+++ Given records
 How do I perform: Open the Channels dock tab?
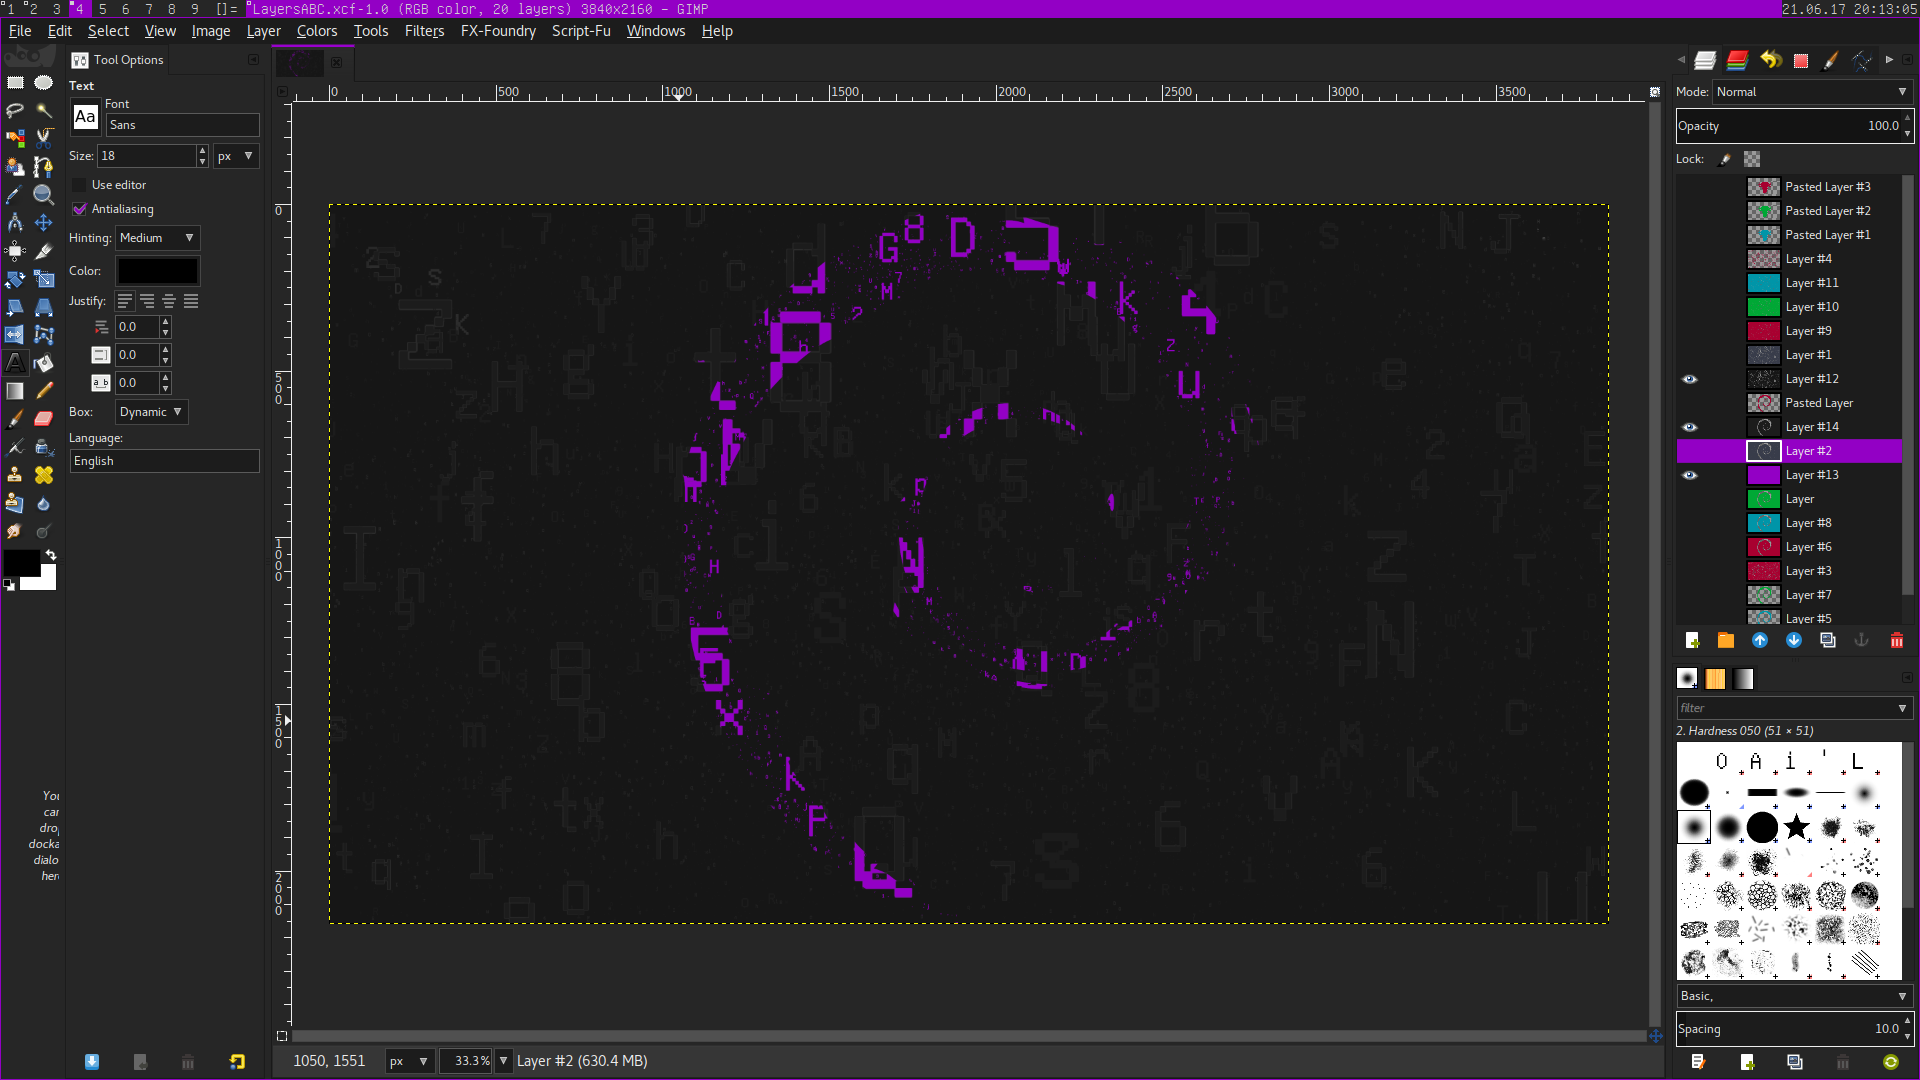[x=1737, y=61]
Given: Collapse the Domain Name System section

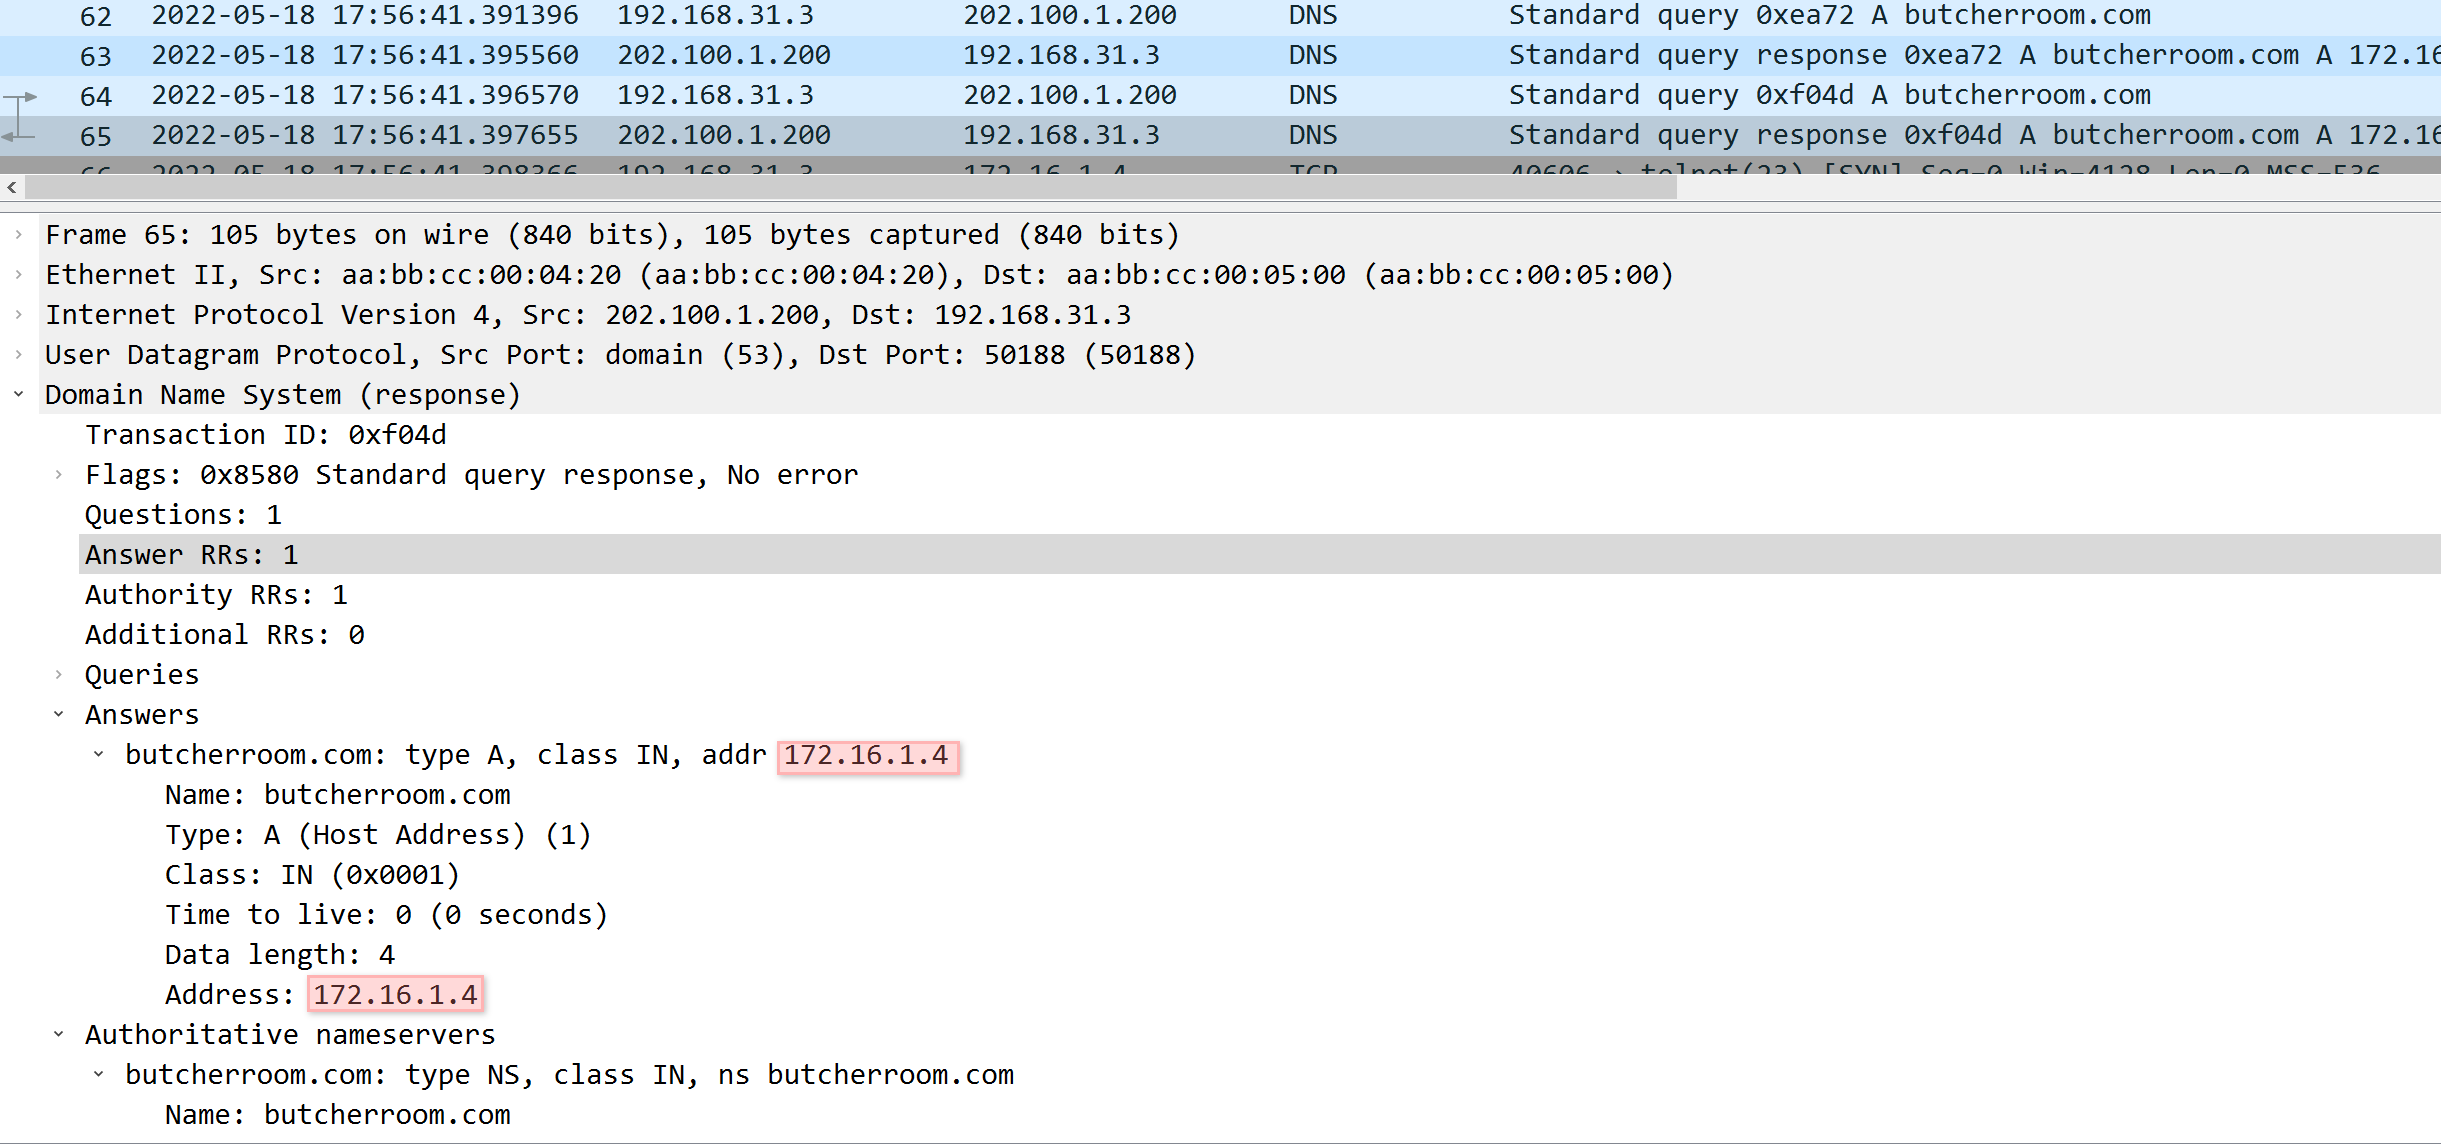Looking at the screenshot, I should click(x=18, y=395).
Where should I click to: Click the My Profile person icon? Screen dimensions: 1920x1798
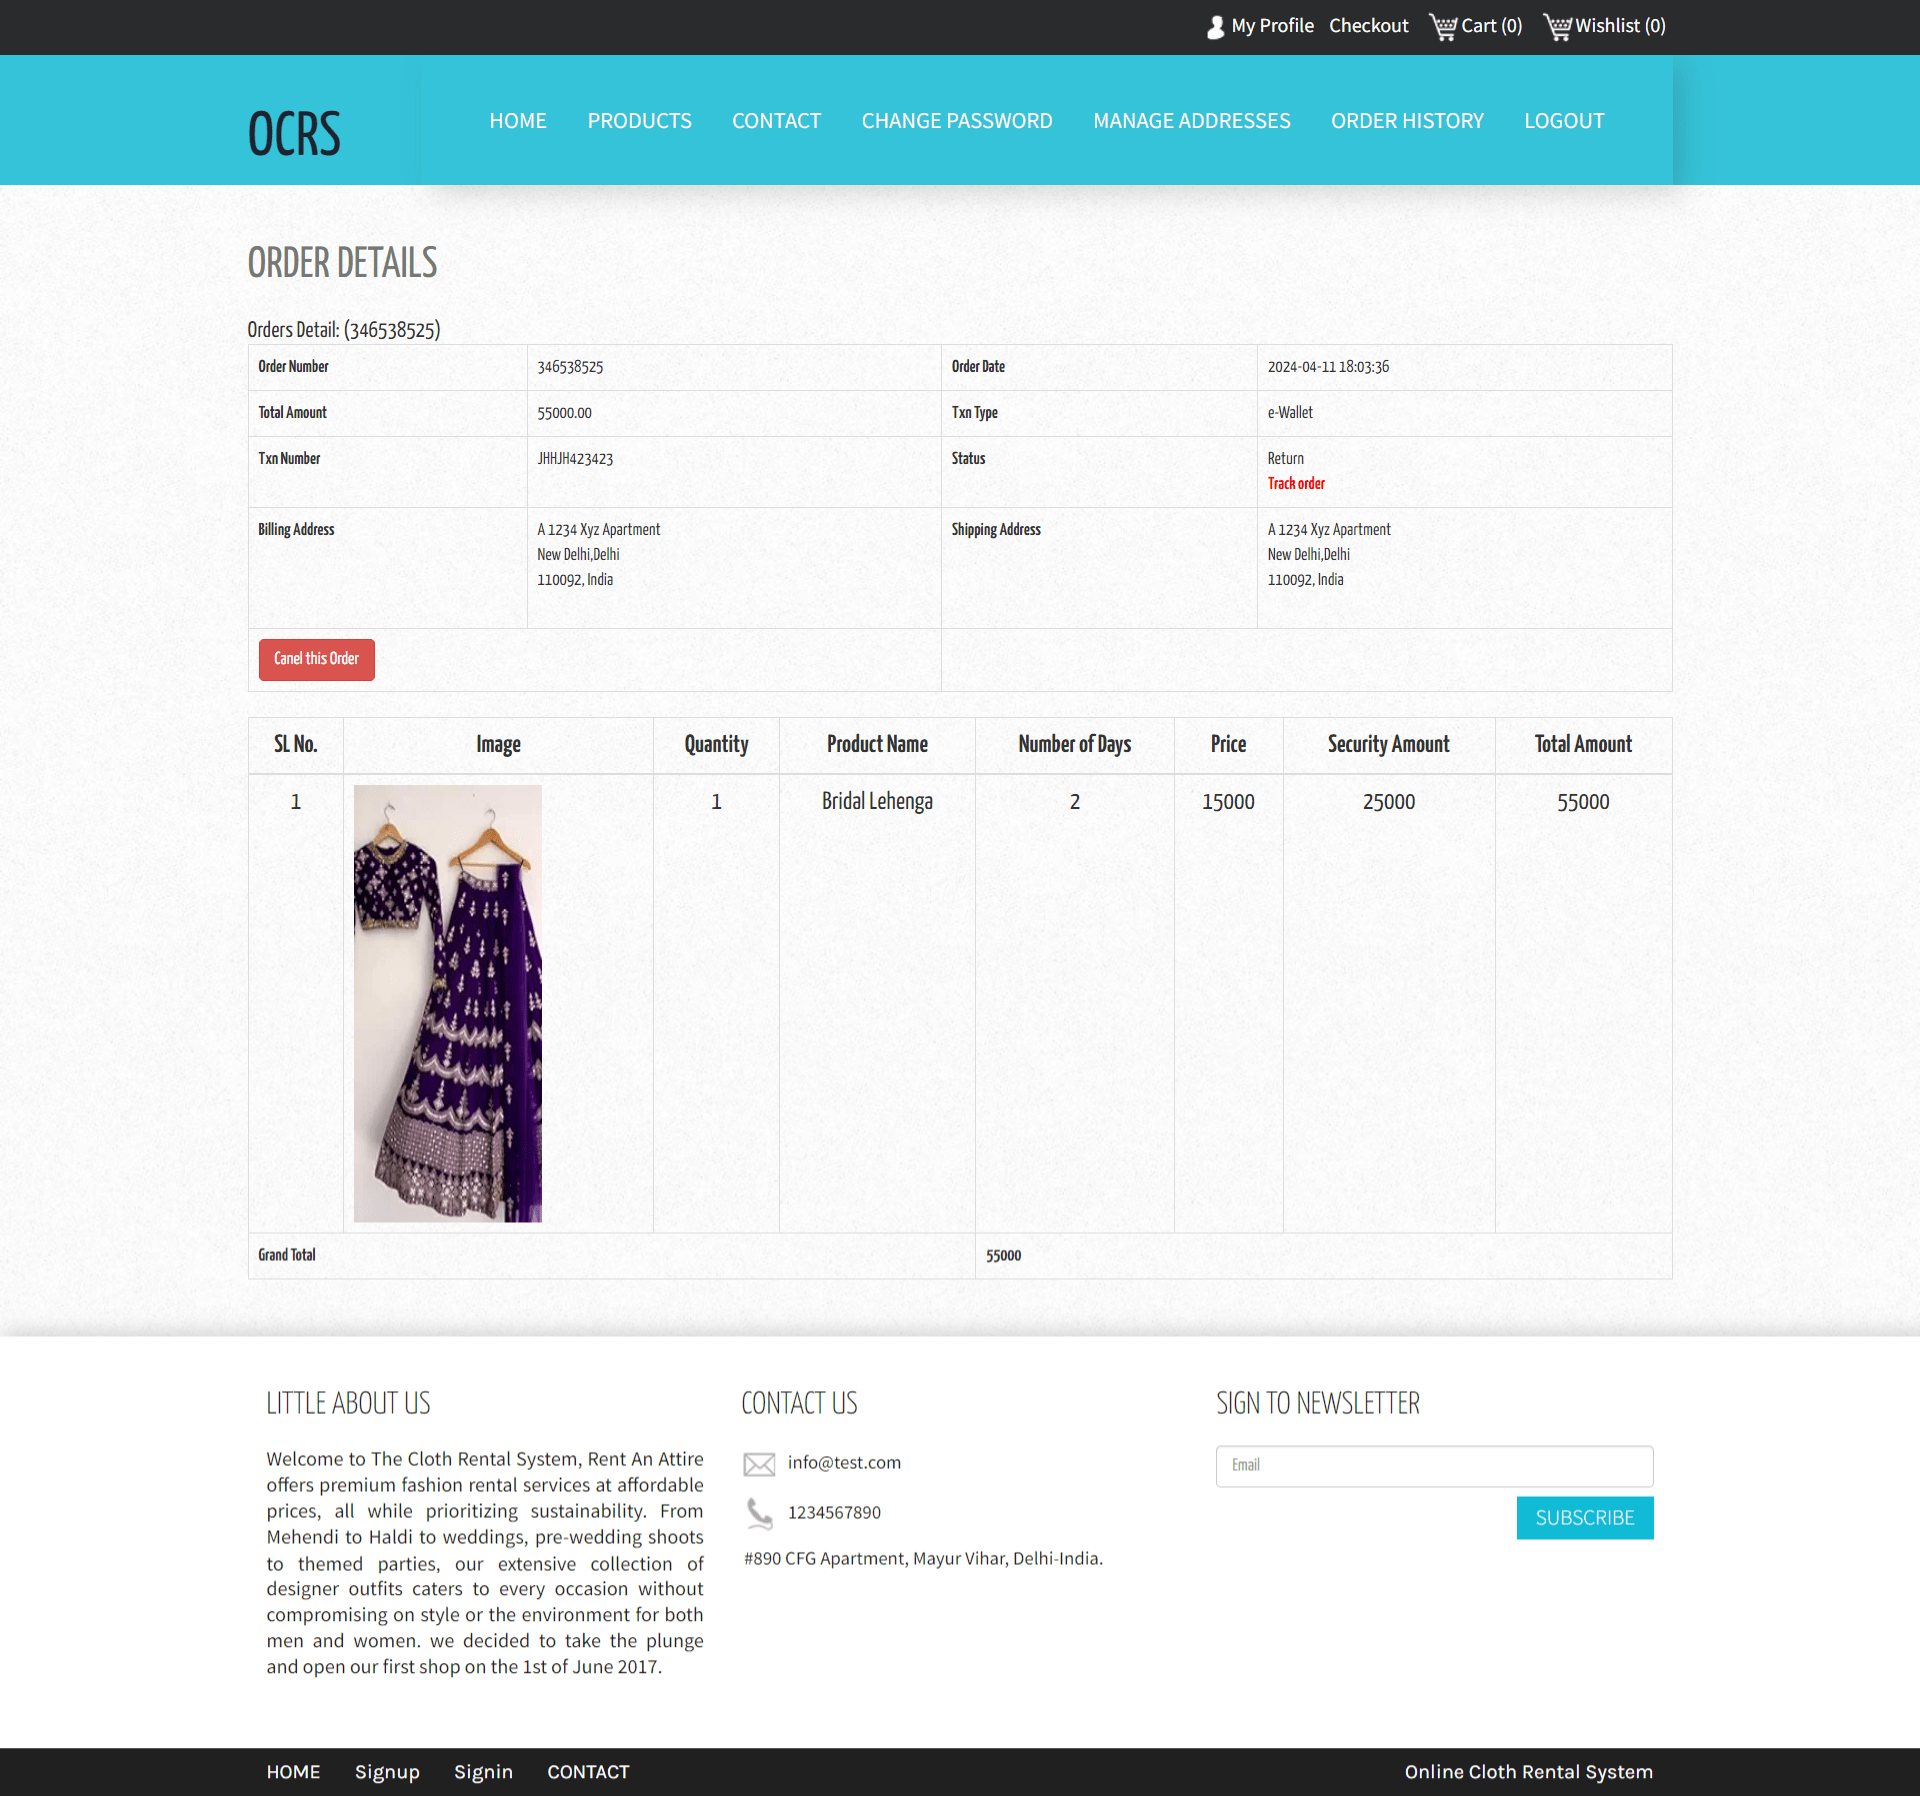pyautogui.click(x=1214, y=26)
++++++
**Your instructions**
Copy every entry exactly, leaving out the pictures.

**Answer space**
 How do I perform: Open the Channels dock tab?
[x=1737, y=61]
Given: Collapse the Domain Name System section

Looking at the screenshot, I should click(x=18, y=395).
Where should I click to: Click the My Profile person icon? Screen dimensions: 1920x1798
pyautogui.click(x=1214, y=26)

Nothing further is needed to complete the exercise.